If there is one set of proportions which I believe are inherently beautiful, these are the classical orders from Ancient Rome. Quite why these proportions are so beautiful is hard to fathom but what is clear is they have nothing to do with musical ratios. In John Summerson’s excellent essay ‘Antitheses of the Quattrocento’ he sums it up in the following way.

“If you are unwilling to accept the five orders as a gift of a myth, delightful and glorious fundamentally because they derive from an old, forgotten world, then you must argue yourself into believing that, somehow or other, they embody absolute values of proportion and ornament; and that argument is difficult in the extreme.”

If proportion cannot be attached to some absolute values all we are left with is personal judgement.

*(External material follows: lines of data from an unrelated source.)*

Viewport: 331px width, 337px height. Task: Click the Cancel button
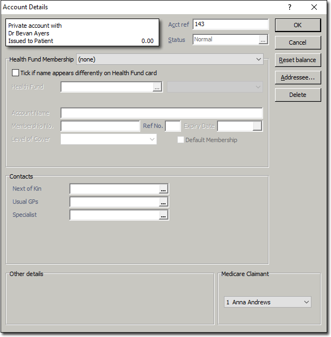click(297, 42)
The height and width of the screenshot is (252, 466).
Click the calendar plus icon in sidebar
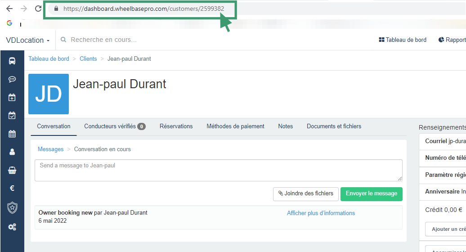[12, 97]
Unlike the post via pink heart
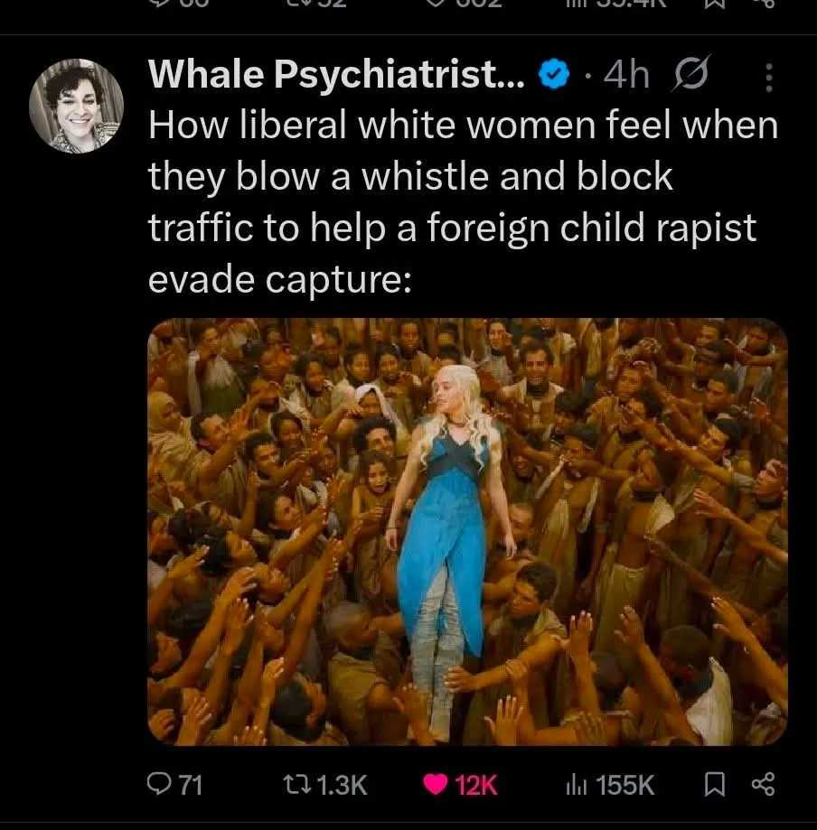Viewport: 817px width, 830px height. [437, 785]
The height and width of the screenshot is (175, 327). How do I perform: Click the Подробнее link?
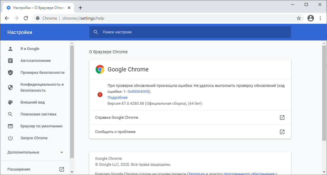click(118, 98)
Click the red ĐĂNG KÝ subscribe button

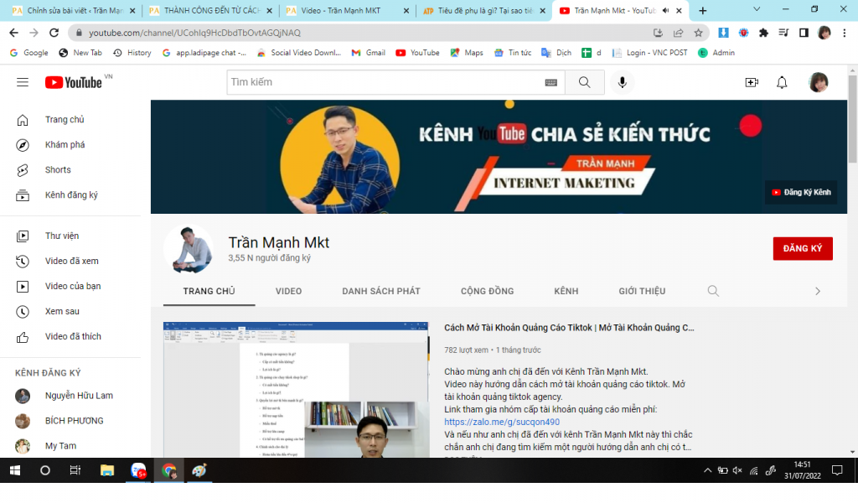802,248
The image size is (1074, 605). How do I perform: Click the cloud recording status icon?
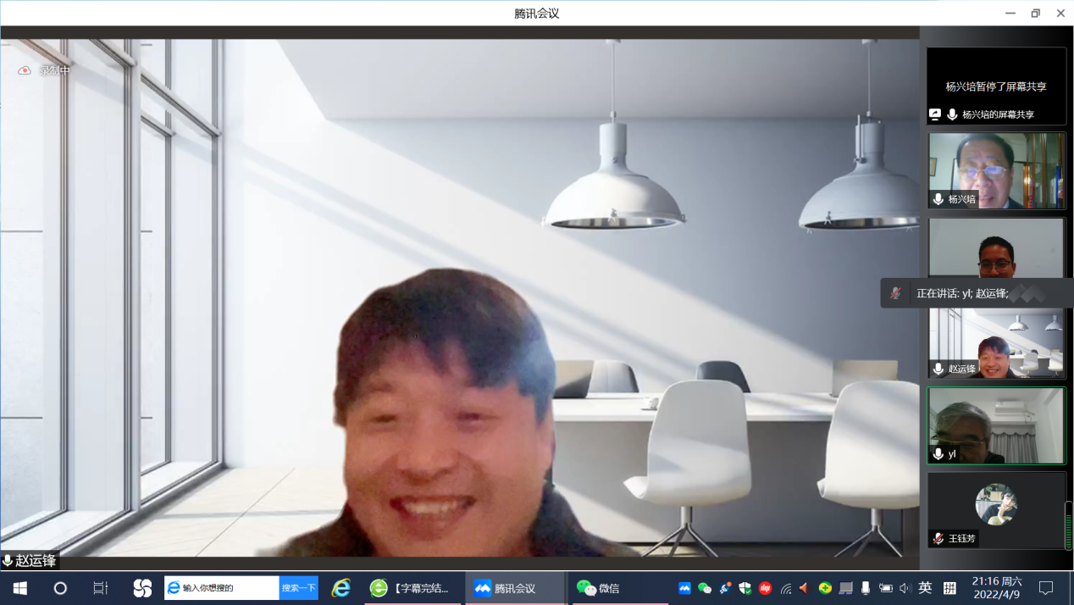(x=25, y=70)

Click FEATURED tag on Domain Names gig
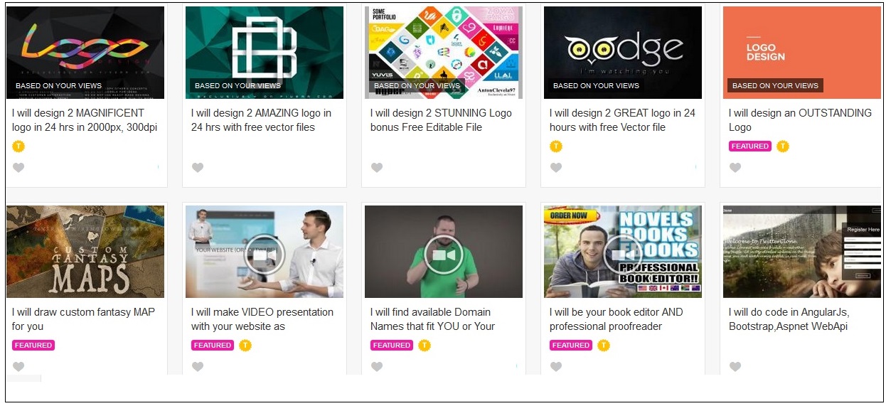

There is a story about Michelangelo being criticised for making the cornice on Palazzo Farnese too large according to classical rules. To which he replied, ‘My eye is my measure’. Michelangelo, perhaps justifiable felt that his innate sense of proportion was enough with no recourse to anything else. He was effectively saying ‘I know what I like’, which does not sound like a valid architectural theory but perhaps that is all there is, and we should be honest about it.

In the office we spend hours analysing our designs and trying different proportions of windows and doors in slightly different places to ensure that we have designed the best possible building within the given constraints. It is worth taking time to get these things right because a well-proportioned building costs the same as a badly proportioned one yet is worth so much more. We do this primarily by intuition. This process is not academic or theoretical, but if some latter-day Alberti comes along and finds musical ratios in my work which ties into some greater cosmic order, I certainly will not complain but it does not make it true.